Jenis sampel: Sampel SALAH prediksi (dari test set)

Teks sampel:
 FreeMsg Hey there darling it's been 3 week's now and no word back! I'd like some fun you up for it still? Tb ok! XxX std chgs to send, å£1.50 to rcv

Actual: spam
Pred  : ham

predict_proba:
P(ham) = 99.95%
P(spam) = 0.05%

Interpretasi cepat:
- Model cukup yakin (beda probabilitas besar).


## 8) Simulasi prediksi data baru (2 dummy kontras)

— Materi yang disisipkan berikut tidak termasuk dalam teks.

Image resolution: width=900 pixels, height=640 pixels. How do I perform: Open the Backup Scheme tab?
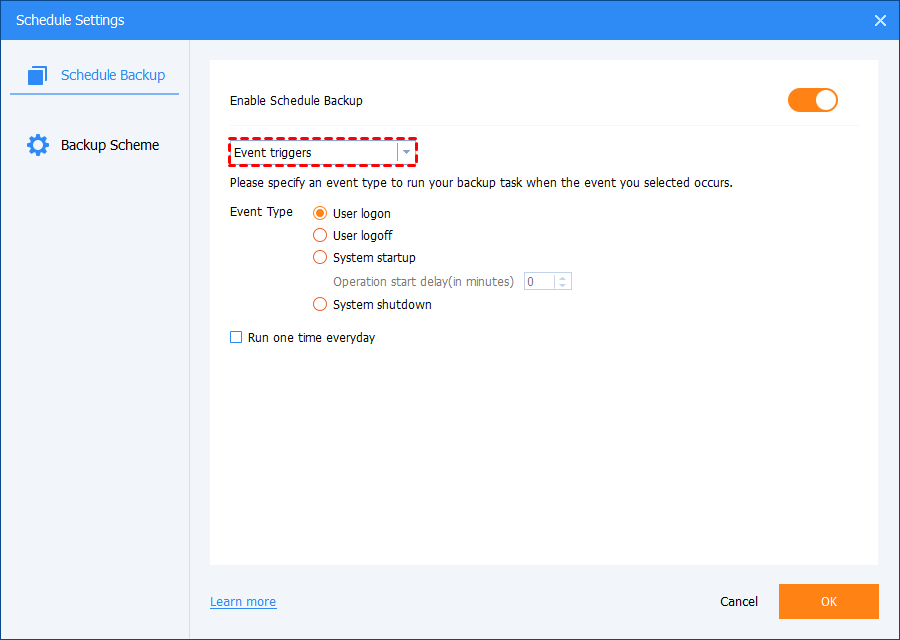click(109, 145)
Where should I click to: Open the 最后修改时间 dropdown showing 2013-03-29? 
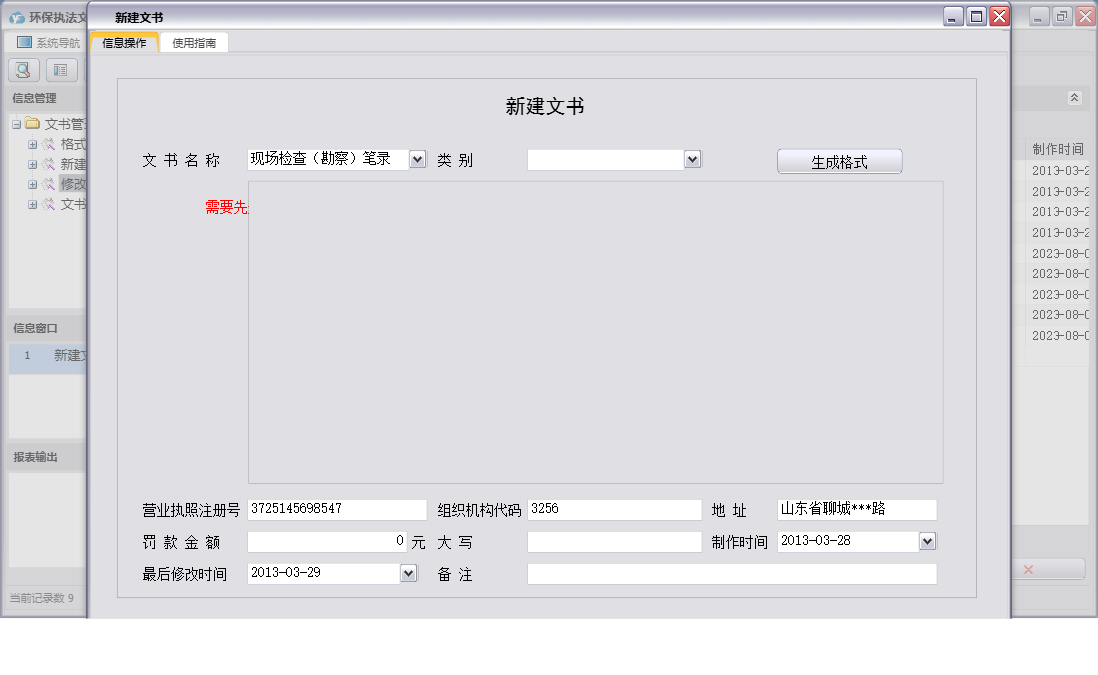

- **Dummy A**: sangat 'spammy'
- **Dummy B**: chat normal

In [18]:
def predict_text(text):
    vec = vectorizer.transform([text])
    pred = int(model.predict(vec)[0])
    prob = model.predict_proba(vec)[0]
    return le.inverse_transform([pred])[0], prob

dummy_A = "CONGRATULATIONS! You WIN FREE cash prize, claim now, urgent, call now!"
dummy_B = "Hai, nanti pulang sekolah jadi makan bakso bareng ya?"

pred_A, prob_A = predict_text(dummy_A)
pred_B, prob_B = predict_text(dummy_B)

print("Dummy A:", dummy_A)
print("Prediksi:", pred_A)
print(f"Proba -> P({class0_label})={prob_A[0]*100:.2f}%, P({class1_label})={prob_A[1]*100:.2f}%")

print("\nDummy B:", dummy_B)
print("Prediksi:", pred_B)
print(f"Proba -> P({class0_label})={prob_B[0]*100:.2f}%, P({class1_label})={prob_B[1]*100:.2f}%")

Dummy A: CONGRATULATIONS! You WIN FREE cash prize, claim now, urgent, call now!
Prediksi: spam
Proba -> P(ham)=0.00%, P(spam)=100.00%

Dummy B: Hai, nanti pulang sekolah jadi makan bakso bareng ya?
Prediksi: ham
Proba -> P(ham)=99.69%, P(spam)=0.31%


## 9) Kesimpulan singkat 
- Kata-kata seperti **FREE**, **WIN**, **PRIZE**, **URGENT**, **CALL NOW** biasanya kuat mendorong prediksi ke **spam**.
- Kalimat percakapan normal cenderung mendorong prediksi ke **ham**.